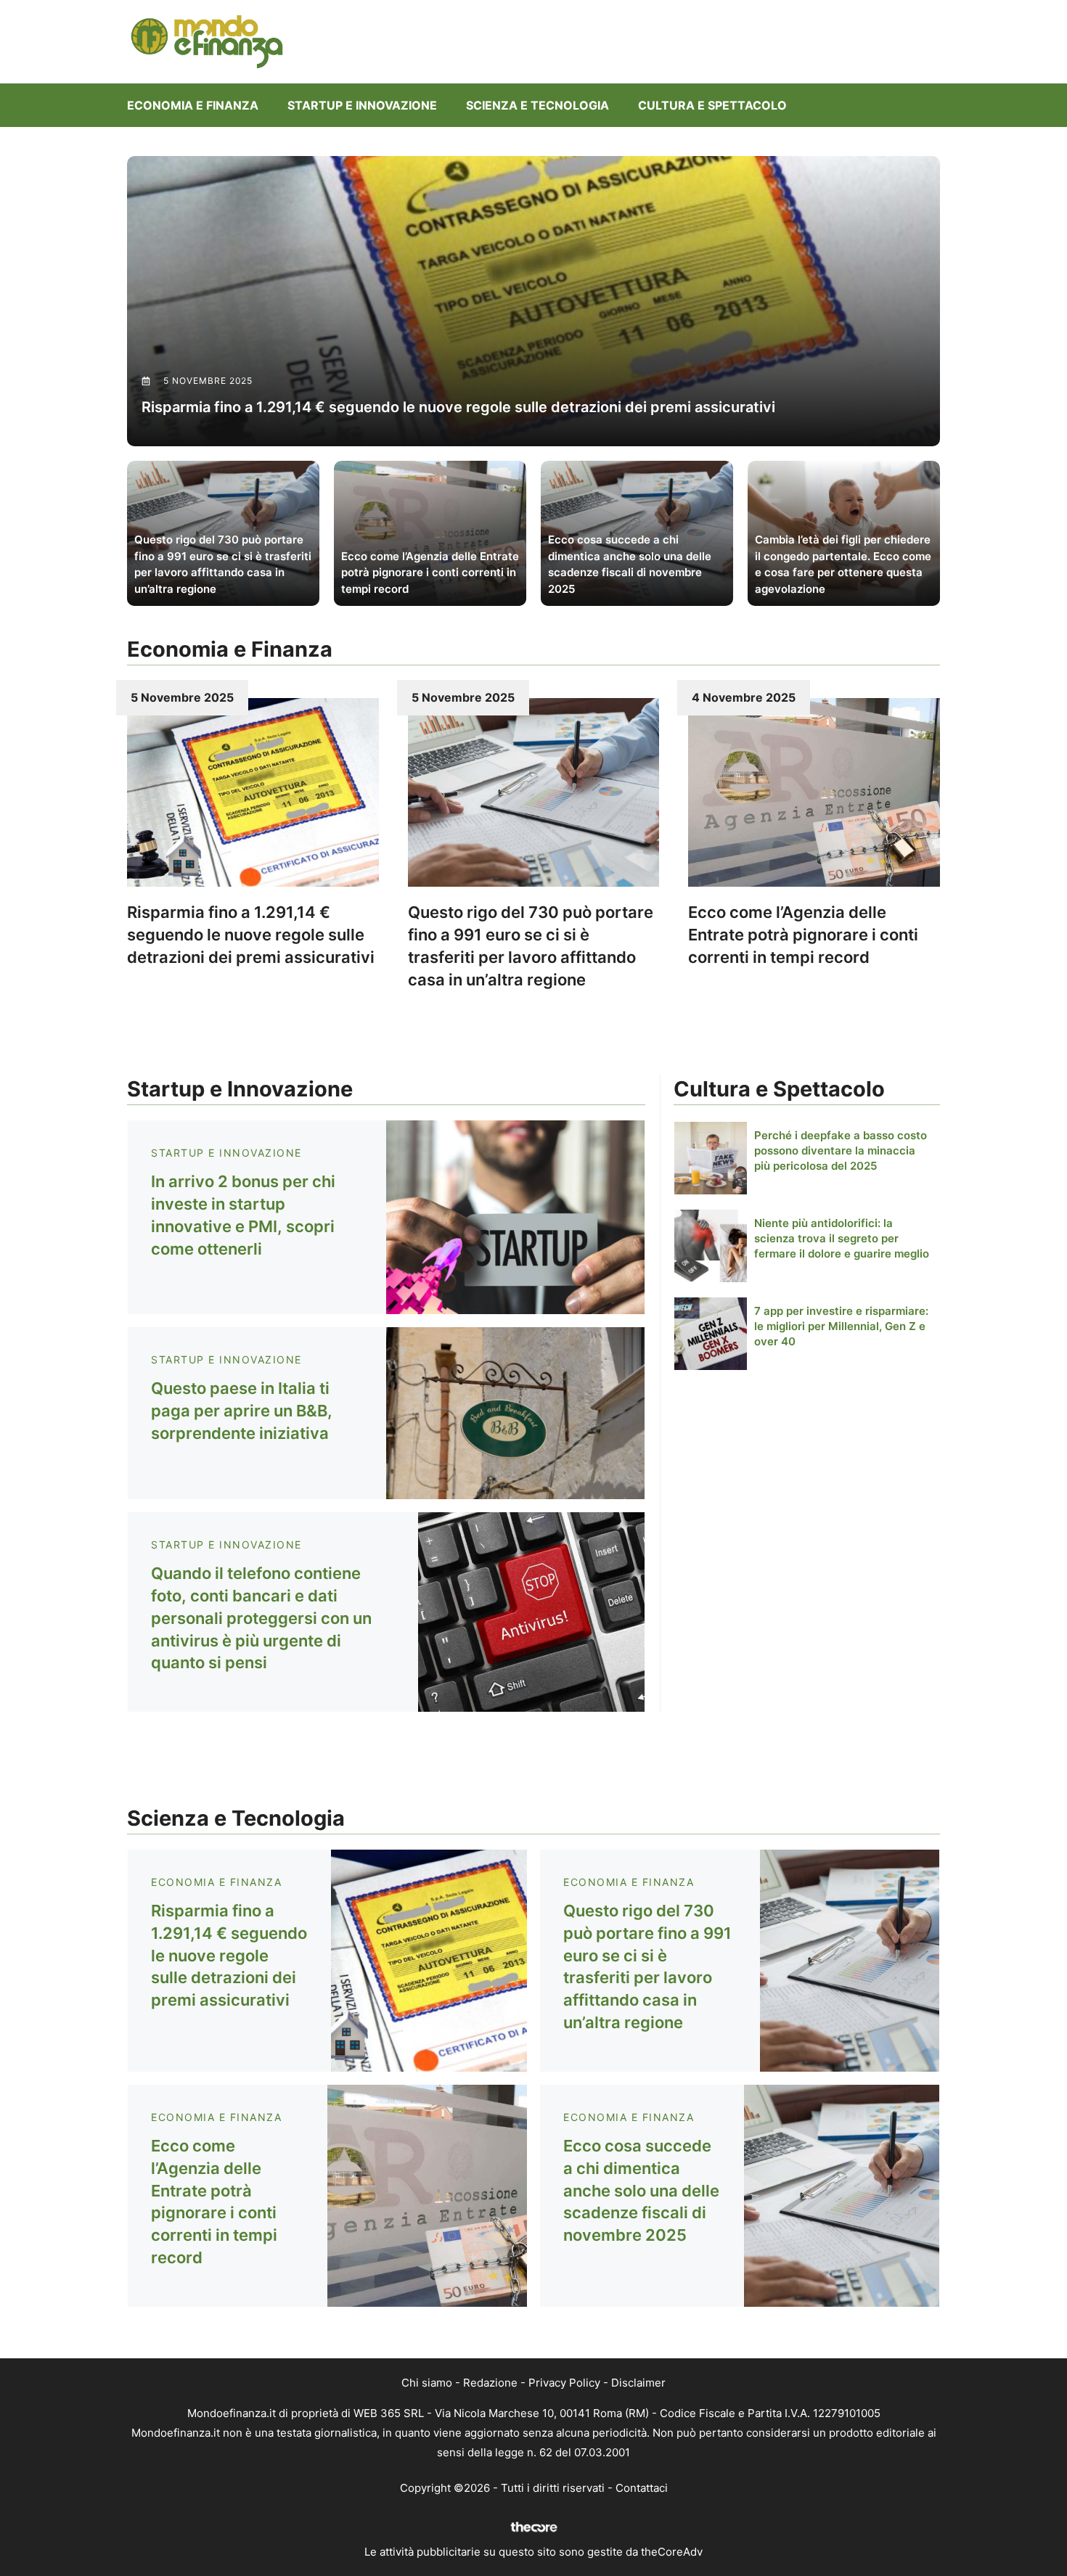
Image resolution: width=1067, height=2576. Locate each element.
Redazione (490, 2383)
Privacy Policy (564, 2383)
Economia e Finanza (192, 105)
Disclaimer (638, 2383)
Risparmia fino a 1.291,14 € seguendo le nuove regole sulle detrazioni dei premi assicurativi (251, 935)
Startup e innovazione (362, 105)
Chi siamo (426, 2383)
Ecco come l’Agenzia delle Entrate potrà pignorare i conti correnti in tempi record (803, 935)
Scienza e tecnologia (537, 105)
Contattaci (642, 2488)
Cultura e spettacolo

Goal of the exercise →
Nothing but the lines from the line containing "Risparmia fino a" through the final line of the entries should appear in your answer, copied exactly.

Response area →
Risparmia fino a 1.291,14 € seguendo le nuove regole sulle detrazioni dei premi assicurativi (251, 935)
Startup e innovazione (362, 105)
Chi siamo (426, 2383)
Ecco come l’Agenzia delle Entrate potrà pignorare i conti correnti in tempi record (803, 935)
Scienza e tecnologia (537, 105)
Contattaci (642, 2488)
Cultura e spettacolo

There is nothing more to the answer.